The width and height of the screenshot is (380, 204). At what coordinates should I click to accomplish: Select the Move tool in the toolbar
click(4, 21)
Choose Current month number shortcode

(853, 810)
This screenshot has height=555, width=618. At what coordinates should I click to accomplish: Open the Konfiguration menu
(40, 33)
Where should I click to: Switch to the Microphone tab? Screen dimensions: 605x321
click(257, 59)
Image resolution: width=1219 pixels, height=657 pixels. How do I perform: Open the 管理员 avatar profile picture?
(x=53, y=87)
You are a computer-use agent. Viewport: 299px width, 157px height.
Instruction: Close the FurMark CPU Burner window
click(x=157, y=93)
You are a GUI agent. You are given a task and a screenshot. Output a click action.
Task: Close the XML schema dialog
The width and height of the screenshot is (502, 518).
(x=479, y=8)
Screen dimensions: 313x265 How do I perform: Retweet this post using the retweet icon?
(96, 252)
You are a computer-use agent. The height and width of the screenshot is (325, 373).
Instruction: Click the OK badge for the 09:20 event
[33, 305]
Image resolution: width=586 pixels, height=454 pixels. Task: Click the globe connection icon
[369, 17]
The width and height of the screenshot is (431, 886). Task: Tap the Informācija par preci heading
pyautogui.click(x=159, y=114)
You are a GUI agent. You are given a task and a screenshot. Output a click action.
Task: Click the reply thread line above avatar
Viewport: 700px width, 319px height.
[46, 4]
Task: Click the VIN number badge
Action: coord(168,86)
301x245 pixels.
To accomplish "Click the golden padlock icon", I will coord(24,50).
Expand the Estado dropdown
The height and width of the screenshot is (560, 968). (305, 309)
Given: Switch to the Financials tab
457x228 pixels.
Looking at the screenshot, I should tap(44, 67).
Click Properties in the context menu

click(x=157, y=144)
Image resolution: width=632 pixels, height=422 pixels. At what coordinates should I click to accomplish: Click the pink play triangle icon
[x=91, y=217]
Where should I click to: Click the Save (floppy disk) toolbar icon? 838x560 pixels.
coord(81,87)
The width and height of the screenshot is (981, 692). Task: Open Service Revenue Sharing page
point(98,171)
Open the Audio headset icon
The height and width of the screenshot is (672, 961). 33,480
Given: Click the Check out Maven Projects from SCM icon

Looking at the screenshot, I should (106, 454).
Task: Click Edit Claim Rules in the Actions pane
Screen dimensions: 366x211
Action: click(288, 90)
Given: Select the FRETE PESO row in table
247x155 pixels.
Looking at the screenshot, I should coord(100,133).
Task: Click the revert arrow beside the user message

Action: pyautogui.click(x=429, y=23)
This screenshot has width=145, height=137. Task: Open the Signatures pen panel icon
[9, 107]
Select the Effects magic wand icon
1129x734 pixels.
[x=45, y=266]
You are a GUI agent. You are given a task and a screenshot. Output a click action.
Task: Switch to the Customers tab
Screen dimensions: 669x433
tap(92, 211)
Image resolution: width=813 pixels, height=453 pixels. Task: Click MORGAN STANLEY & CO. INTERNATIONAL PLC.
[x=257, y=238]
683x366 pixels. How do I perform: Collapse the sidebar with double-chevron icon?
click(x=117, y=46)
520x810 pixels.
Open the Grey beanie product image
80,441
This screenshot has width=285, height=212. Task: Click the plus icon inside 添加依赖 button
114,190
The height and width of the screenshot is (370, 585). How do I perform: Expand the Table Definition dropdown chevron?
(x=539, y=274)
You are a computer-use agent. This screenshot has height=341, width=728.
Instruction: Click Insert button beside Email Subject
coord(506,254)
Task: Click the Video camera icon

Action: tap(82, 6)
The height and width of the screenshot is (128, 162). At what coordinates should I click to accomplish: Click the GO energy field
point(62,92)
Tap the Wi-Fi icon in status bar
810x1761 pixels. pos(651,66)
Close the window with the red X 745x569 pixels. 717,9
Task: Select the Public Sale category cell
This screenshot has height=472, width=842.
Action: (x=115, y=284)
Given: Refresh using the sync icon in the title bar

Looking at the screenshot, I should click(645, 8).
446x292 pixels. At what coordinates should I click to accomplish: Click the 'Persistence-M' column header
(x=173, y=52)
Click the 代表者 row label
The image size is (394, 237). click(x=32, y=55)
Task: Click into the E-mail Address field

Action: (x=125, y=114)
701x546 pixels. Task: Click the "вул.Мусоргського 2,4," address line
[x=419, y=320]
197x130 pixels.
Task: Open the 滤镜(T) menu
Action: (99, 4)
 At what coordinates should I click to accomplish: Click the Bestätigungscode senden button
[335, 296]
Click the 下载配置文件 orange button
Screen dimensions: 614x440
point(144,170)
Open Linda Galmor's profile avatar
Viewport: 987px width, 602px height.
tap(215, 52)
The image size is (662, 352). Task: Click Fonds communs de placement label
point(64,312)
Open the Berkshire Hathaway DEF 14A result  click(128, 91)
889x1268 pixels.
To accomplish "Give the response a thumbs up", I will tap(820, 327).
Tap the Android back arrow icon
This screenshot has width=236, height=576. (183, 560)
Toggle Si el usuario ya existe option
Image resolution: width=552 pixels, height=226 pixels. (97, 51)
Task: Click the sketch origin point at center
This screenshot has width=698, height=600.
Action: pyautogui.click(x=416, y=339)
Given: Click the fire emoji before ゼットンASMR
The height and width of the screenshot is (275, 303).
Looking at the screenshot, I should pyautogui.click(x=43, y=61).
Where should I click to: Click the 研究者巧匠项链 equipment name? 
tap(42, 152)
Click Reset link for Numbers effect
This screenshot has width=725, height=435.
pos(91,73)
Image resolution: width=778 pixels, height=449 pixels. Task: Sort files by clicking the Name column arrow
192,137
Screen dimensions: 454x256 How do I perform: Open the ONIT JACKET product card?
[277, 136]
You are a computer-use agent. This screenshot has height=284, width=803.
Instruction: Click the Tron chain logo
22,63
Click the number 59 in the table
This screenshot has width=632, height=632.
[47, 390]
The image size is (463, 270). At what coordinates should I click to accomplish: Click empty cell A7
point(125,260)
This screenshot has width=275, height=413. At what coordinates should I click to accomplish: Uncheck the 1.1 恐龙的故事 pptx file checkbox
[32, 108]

------------------------------------

Aim of the task:
Quote every record above exactly.

Solution to this problem:
The width and height of the screenshot is (380, 204). At what coordinates should I click to accomplish: Select the Move tool in the toolbar
click(4, 21)
Choose Current month number shortcode

(853, 810)
This screenshot has height=555, width=618. At what coordinates should I click to accomplish: Open the Konfiguration menu
(40, 33)
Where should I click to: Switch to the Microphone tab? Screen dimensions: 605x321
click(257, 59)
Image resolution: width=1219 pixels, height=657 pixels. How do I perform: Open the 管理员 avatar profile picture?
(x=53, y=87)
You are a computer-use agent. Viewport: 299px width, 157px height.
Instruction: Close the FurMark CPU Burner window
click(x=157, y=93)
You are a GUI agent. You are given a task and a screenshot. Output a click action.
Task: Close the XML schema dialog
The width and height of the screenshot is (502, 518).
(x=479, y=8)
Screen dimensions: 313x265 How do I perform: Retweet this post using the retweet icon?
(96, 252)
You are a computer-use agent. The height and width of the screenshot is (325, 373).
Instruction: Click the OK badge for the 09:20 event
[33, 305]
Image resolution: width=586 pixels, height=454 pixels. Task: Click the globe connection icon
[369, 17]
The width and height of the screenshot is (431, 886). Task: Tap the Informācija par preci heading
pyautogui.click(x=159, y=114)
You are a GUI agent. You are given a task and a screenshot. Output a click action.
Task: Click the reply thread line above avatar
Viewport: 700px width, 319px height.
[46, 4]
Task: Click the VIN number badge
Action: coord(168,86)
301x245 pixels.
To accomplish "Click the golden padlock icon", I will coord(24,50).
Expand the Estado dropdown
The height and width of the screenshot is (560, 968). (305, 309)
Given: Switch to the Financials tab
457x228 pixels.
Looking at the screenshot, I should tap(44, 67).
Click Properties in the context menu

click(x=157, y=144)
Image resolution: width=632 pixels, height=422 pixels. At what coordinates should I click to accomplish: Click the pink play triangle icon
[x=91, y=217]
Where should I click to: Click the Save (floppy disk) toolbar icon? 838x560 pixels.
coord(81,87)
The width and height of the screenshot is (981, 692). Task: Open Service Revenue Sharing page
point(98,171)
Open the Audio headset icon
The height and width of the screenshot is (672, 961). 33,480
Given: Click the Check out Maven Projects from SCM icon

Looking at the screenshot, I should (106, 454).
Task: Click Edit Claim Rules in the Actions pane
Screen dimensions: 366x211
Action: click(288, 90)
Given: Select the FRETE PESO row in table
247x155 pixels.
Looking at the screenshot, I should coord(100,133).
Task: Click the revert arrow beside the user message

Action: pyautogui.click(x=429, y=23)
This screenshot has width=145, height=137. Task: Open the Signatures pen panel icon
[9, 107]
Select the Effects magic wand icon
1129x734 pixels.
[x=45, y=266]
You are a GUI agent. You are given a task and a screenshot. Output a click action.
Task: Switch to the Customers tab
Screen dimensions: 669x433
tap(92, 211)
Image resolution: width=813 pixels, height=453 pixels. Task: Click MORGAN STANLEY & CO. INTERNATIONAL PLC.
[x=257, y=238]
683x366 pixels. How do I perform: Collapse the sidebar with double-chevron icon?
click(x=117, y=46)
520x810 pixels.
Open the Grey beanie product image
80,441
This screenshot has width=285, height=212. Task: Click the plus icon inside 添加依赖 button
114,190
The height and width of the screenshot is (370, 585). How do I perform: Expand the Table Definition dropdown chevron?
(x=539, y=274)
You are a computer-use agent. This screenshot has height=341, width=728.
Instruction: Click Insert button beside Email Subject
coord(506,254)
Task: Click the Video camera icon

Action: tap(82, 6)
The height and width of the screenshot is (128, 162). At what coordinates should I click to accomplish: Click the GO energy field
point(62,92)
Tap the Wi-Fi icon in status bar
810x1761 pixels. pos(651,66)
Close the window with the red X 745x569 pixels. 717,9
Task: Select the Public Sale category cell
This screenshot has height=472, width=842.
Action: (x=115, y=284)
Given: Refresh using the sync icon in the title bar

Looking at the screenshot, I should click(645, 8).
446x292 pixels. At what coordinates should I click to accomplish: Click the 'Persistence-M' column header
(x=173, y=52)
Click the 代表者 row label
The image size is (394, 237). click(x=32, y=55)
Task: Click into the E-mail Address field

Action: (x=125, y=114)
701x546 pixels. Task: Click the "вул.Мусоргського 2,4," address line
[x=419, y=320]
197x130 pixels.
Task: Open the 滤镜(T) menu
Action: (99, 4)
 At what coordinates should I click to accomplish: Click the Bestätigungscode senden button
[335, 296]
Click the 下载配置文件 orange button
Screen dimensions: 614x440
point(144,170)
Open Linda Galmor's profile avatar
Viewport: 987px width, 602px height.
tap(215, 52)
The image size is (662, 352). Task: Click Fonds communs de placement label
point(64,312)
Open the Berkshire Hathaway DEF 14A result  click(128, 91)
889x1268 pixels.
To accomplish "Give the response a thumbs up", I will tap(820, 327).
Tap the Android back arrow icon
This screenshot has width=236, height=576. (183, 560)
Toggle Si el usuario ya existe option
Image resolution: width=552 pixels, height=226 pixels. (97, 51)
Task: Click the sketch origin point at center
This screenshot has width=698, height=600.
Action: pyautogui.click(x=416, y=339)
Given: Click the fire emoji before ゼットンASMR
The height and width of the screenshot is (275, 303).
Looking at the screenshot, I should pyautogui.click(x=43, y=61).
Where should I click to: Click the 研究者巧匠项链 equipment name? 
tap(42, 152)
Click Reset link for Numbers effect
This screenshot has width=725, height=435.
pos(91,73)
Image resolution: width=778 pixels, height=449 pixels. Task: Sort files by clicking the Name column arrow
192,137
Screen dimensions: 454x256 How do I perform: Open the ONIT JACKET product card?
[277, 136]
You are a computer-use agent. This screenshot has height=284, width=803.
Instruction: Click the Tron chain logo
22,63
Click the number 59 in the table
This screenshot has width=632, height=632.
[47, 390]
The image size is (463, 270). At what coordinates should I click to accomplish: Click empty cell A7
point(125,260)
This screenshot has width=275, height=413. At what coordinates should I click to accomplish: Uncheck the 1.1 恐龙的故事 pptx file checkbox
[32, 108]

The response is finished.